Infinite Memory Transformer: Attending to Arbitrarily Long Contexts Without Increasing Computation Burden

When reading a novel, humans naturally remember relevant plot information even if it was presented many chapters earlier. Although today’s transformer-based language models have made impressive progress in natural language processing, they struggle in this regard, as the compute required for modelling long-term memories grows quadratically with the length of the text and will eventually exceed the model’s finite memory capacity.

To overcome this limitation, a research team from Instituto de Telecomunicações, DeepMind, Institute of Systems and Robotics, Instituto Superior Técnico and Unbabel has proposed “∞-former” (infinite former) — a transformer model equipped with unbounded long-term memory (LTM) that enables it to attend to arbitrarily long contexts.

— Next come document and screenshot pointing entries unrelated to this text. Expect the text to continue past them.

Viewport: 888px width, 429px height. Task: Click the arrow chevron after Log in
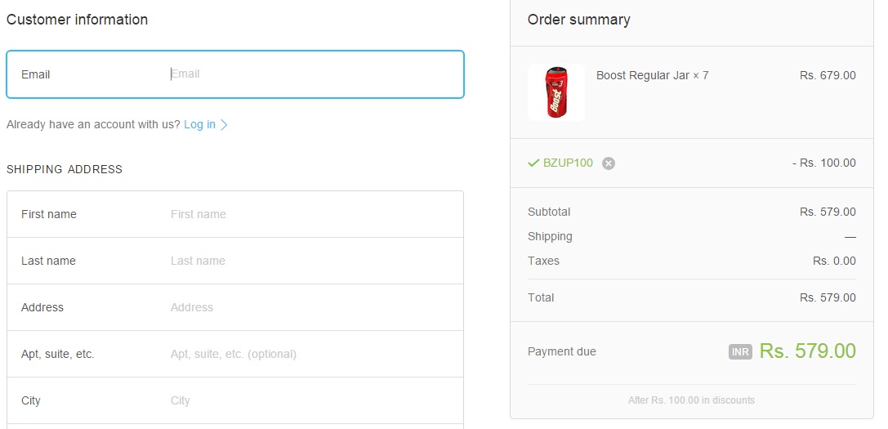tap(225, 125)
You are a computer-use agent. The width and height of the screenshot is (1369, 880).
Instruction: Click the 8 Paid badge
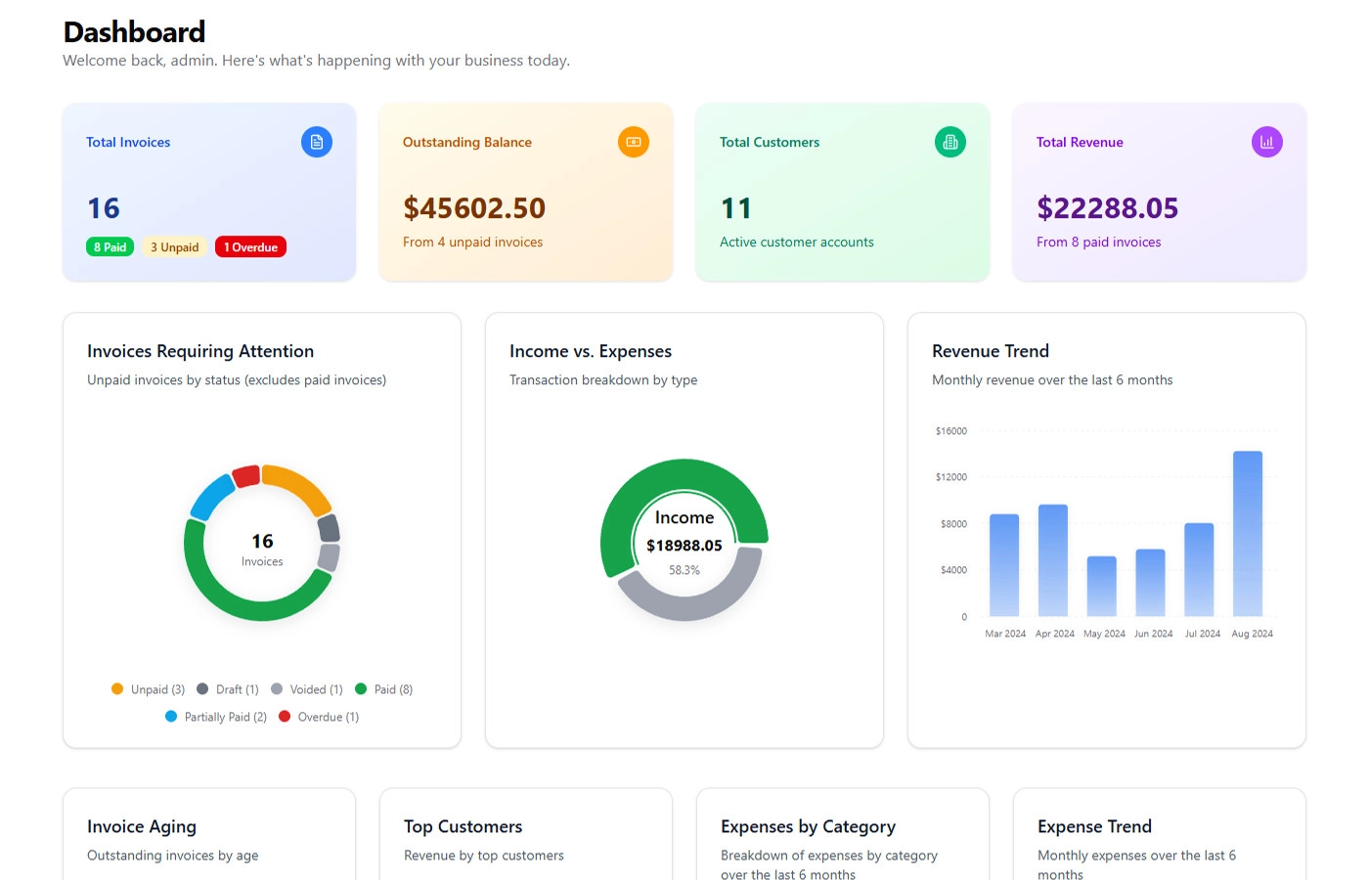coord(110,246)
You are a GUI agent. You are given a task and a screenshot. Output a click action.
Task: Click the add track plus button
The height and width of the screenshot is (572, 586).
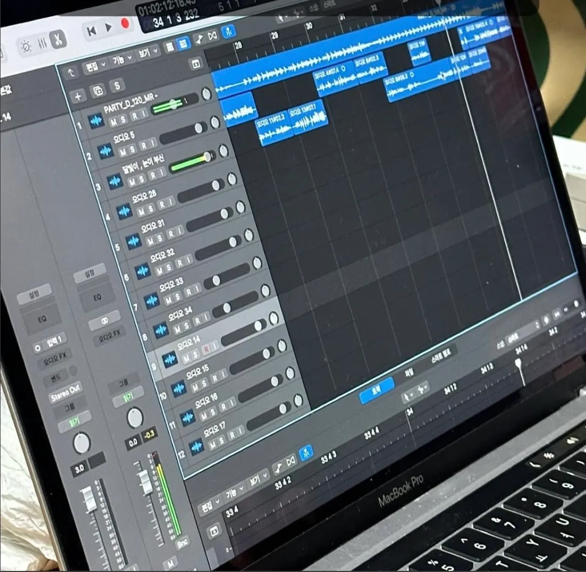78,96
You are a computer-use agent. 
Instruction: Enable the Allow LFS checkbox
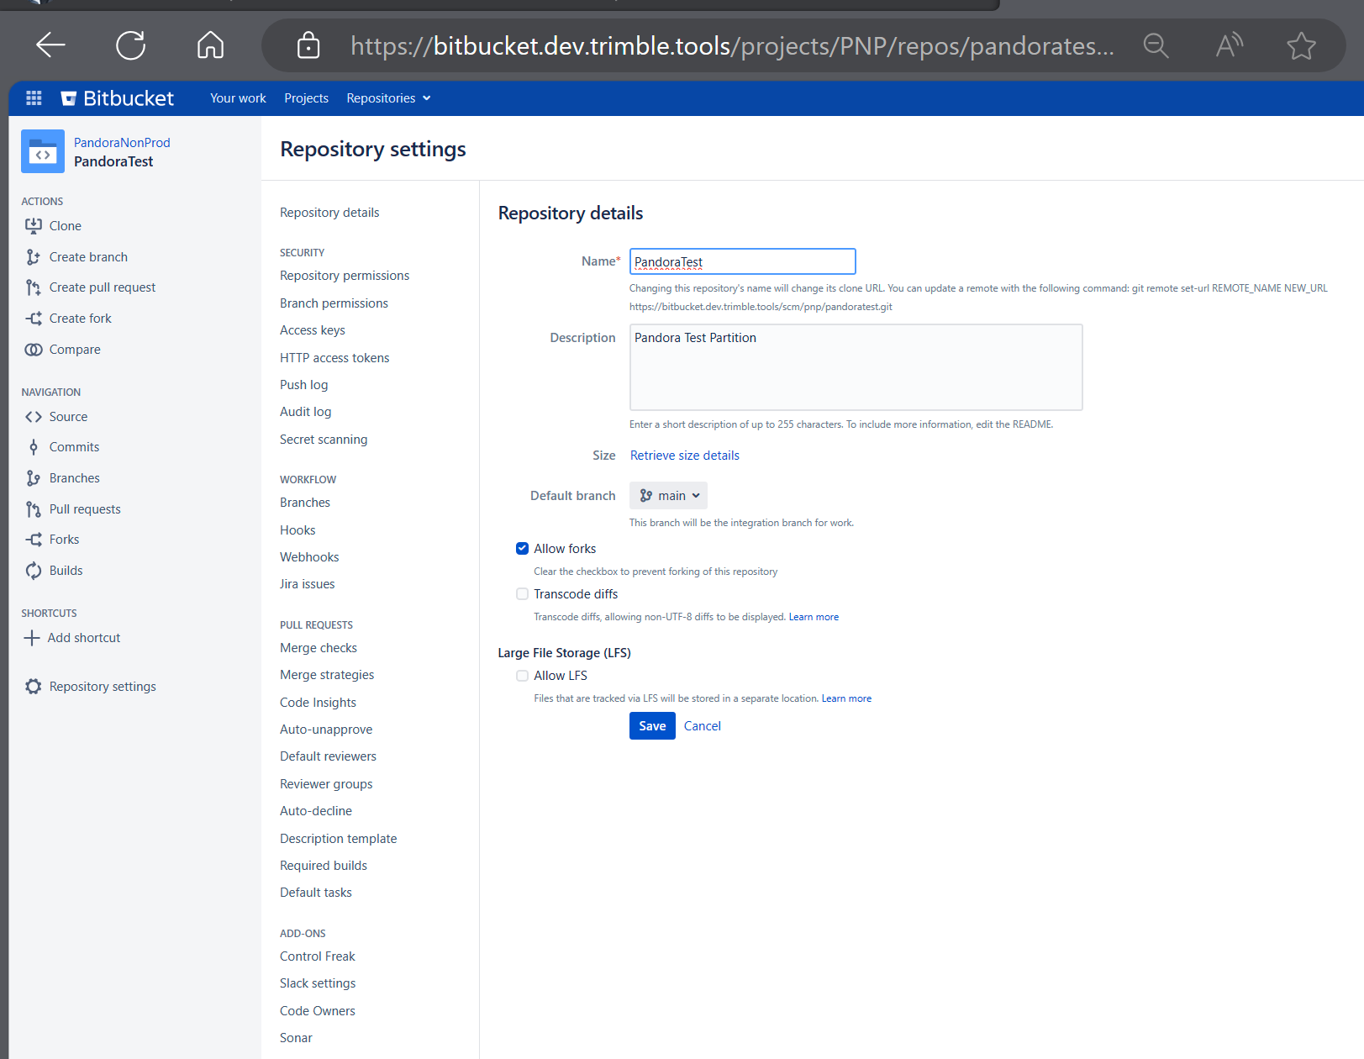pos(522,676)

The team summarizes their study’s contributions as:

Propose the ∞-former, in which we extend the transformer model with a continuous long-term memory. As the attention computational complexity is independent of the context length, the ∞-former is able to model long contexts.
Propose a procedure that allows the model to keep unbounded context in memory.
Introduce sticky memories, a procedure that enforces the persistence of important information in the LTM.
Perform empirical comparisons in a synthetic task, which considers increasingly long sequences, and in language modelling, by training a model from scratch and by fine-tuning a pretrained language model. These experiments show the benefits of using an unbounded memory.

The team extends the vanilla transformer with a continuous LTM to enable their proposed ∞-former to access long-range context. The novel approach employs a continuous space attention framework to attend over the LTM signal, in which key matrix size depends on the number of basis functions instead of the length of the context being attended to. The model’s computation complexity is thus rendered independent of context length, enabling it to attend to arbitrarily long contexts without increasing memory requirements or computation burden.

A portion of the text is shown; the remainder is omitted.